Julgamento de ex-subtenente acusado de homicídio qualificado é marcado para novembro em Ourinhos

Compartilhe:

A Justiça definiu a data do julgamento do ex-subtenente da Polícia Militar, Alexandre David Zanete, acusado de envolvimento na execução de um homem no município de Ourinhos (SP), em setembro de 2021. A decisão foi anunciada nesta quinta-feira (6) pela 1ª Vara Criminal da cidade, estabelecendo que o réu será submetido ao Tribunal do Júri no dia 30 de novembro de 2023, às 13h, no Fórum local.

A determinação do julgamento pelo Tribunal do Júri foi feita pela juíza Renata Ferreira dos Santos Carvalho, que considerou "admissível a denúncia" de homicídio qualificado. O crime é alegado ter sido cometido por Alexandre David Zanete, o qual, juntamente com outro policial, foi flagrado em uma câmera de segurança durante uma abordagem a Murilo Henrique Junqueira, então procurado pela Justiça.

As imagens capturadas mostram o momento em que os policiais avistaram a vítima em um matagal. Murilo entregou-se pacificamente, com as mãos para cima, sem oferecer qualquer resistência, mas foi fatalmente baleado por Alexandre. Posteriormente, os dois agentes efetuaram disparos para o alto, provavelmente simulando um tiroteio. Ambos foram presos durante a fase de inquérito, porém acabaram sendo liberados por decisões judiciais. Veja o vídeo abaixo.

Em maio de 2022, Alexandre David Zanete e o outro policial envolvido foram expulsos da corporação, conforme publicação no Diário Oficial do Estado. No entanto, somente Alexandre foi denunciado pelo Ministério Público por homicídio qualificado. A promotoria não o acusou de homicídio, embora tenha suspeitas de sua responsabilidade por fraude processual, ao supostamente alterar a cena do crime.

Após a apresentação das alegações finais pela promotoria e pela defesa em março, a Justiça determinou, no mesmo ano, a revogação da prisão preventiva de Alexandre David Zanete.

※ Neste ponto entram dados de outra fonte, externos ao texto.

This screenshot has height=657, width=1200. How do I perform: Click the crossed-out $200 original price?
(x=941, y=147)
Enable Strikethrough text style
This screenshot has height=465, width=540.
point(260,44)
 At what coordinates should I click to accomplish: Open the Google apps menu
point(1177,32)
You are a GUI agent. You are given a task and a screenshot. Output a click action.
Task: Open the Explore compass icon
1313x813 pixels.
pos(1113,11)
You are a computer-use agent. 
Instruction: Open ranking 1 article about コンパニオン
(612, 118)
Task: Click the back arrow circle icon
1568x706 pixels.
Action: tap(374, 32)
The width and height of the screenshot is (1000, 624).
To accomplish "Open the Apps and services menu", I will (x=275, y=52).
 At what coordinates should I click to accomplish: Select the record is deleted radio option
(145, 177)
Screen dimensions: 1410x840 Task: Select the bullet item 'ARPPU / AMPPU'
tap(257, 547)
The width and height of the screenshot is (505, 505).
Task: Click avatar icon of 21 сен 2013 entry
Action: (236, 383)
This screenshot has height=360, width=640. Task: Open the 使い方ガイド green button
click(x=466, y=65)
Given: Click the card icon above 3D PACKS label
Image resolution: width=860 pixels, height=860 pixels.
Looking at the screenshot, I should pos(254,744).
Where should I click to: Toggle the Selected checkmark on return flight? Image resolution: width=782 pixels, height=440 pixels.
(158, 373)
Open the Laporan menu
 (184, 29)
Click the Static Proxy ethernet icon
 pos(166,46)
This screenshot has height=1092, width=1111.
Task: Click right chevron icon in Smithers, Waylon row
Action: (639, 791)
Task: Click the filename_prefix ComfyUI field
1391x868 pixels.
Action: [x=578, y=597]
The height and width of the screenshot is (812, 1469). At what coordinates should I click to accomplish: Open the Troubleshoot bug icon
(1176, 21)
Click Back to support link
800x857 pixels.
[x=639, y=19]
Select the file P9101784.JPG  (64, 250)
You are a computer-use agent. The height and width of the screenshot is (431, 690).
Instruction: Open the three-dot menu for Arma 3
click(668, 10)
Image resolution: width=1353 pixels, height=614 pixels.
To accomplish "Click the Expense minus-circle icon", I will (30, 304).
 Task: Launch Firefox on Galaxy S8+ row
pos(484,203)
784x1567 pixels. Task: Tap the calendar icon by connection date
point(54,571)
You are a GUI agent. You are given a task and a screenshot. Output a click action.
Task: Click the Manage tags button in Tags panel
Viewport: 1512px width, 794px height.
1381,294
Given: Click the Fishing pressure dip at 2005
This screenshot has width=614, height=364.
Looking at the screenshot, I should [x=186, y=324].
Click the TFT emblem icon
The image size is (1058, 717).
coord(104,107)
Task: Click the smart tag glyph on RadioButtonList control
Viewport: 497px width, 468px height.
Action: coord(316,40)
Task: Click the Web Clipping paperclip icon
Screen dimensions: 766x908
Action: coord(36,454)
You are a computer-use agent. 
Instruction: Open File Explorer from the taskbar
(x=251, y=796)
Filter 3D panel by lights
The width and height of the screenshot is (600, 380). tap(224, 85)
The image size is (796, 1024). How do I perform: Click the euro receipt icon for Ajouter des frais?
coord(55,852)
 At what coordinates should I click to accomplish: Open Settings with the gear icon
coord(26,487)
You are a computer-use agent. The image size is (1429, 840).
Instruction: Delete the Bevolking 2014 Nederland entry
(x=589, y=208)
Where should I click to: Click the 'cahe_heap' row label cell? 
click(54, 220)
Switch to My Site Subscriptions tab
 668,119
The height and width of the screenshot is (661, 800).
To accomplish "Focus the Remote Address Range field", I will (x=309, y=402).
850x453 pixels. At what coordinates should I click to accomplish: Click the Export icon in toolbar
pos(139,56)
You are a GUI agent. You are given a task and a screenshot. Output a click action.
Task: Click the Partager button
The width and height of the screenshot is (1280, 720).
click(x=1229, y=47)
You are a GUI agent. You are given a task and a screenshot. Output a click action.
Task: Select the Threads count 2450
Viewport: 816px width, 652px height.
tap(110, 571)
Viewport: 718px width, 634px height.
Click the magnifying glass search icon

A decisão se baseou no encerramento da instrução processual e no fato de o réu ser primário e possuir bons antecedentes criminais.

No entanto, mesmo com a concessão da liberdade provisória, o ex-policial está sujeito a algumas condições estabelecidas pelo tribunal. Estas incluem o comparecimento mensal em juízo, a proibição de contato com as testemunhas ouvidas no caso, bem como a obrigatoriedade de não se ausentar da comarca de Ourinhos sem autorização judicial.

Quanto ao outro policial envolvido no crime, que também havia sido preso, a Justiça decidiu pela concessão de liberdade, entendendo que não era mais necessário mantê-lo em reclusão.

O julgamento de Alexandre David Zanete desperta grande expectativa na população de Ourinhos, que espera por justiça diante das circunstâncias chocantes que envolveram a morte de Murilo Henrique Junqueira. A sessão do Tribunal do Júri será acompanhada atentamente por testemunhas, familiares das partes envolvidas e pela sociedade local, em busca de uma resolução adequada para esse caso de repercussão.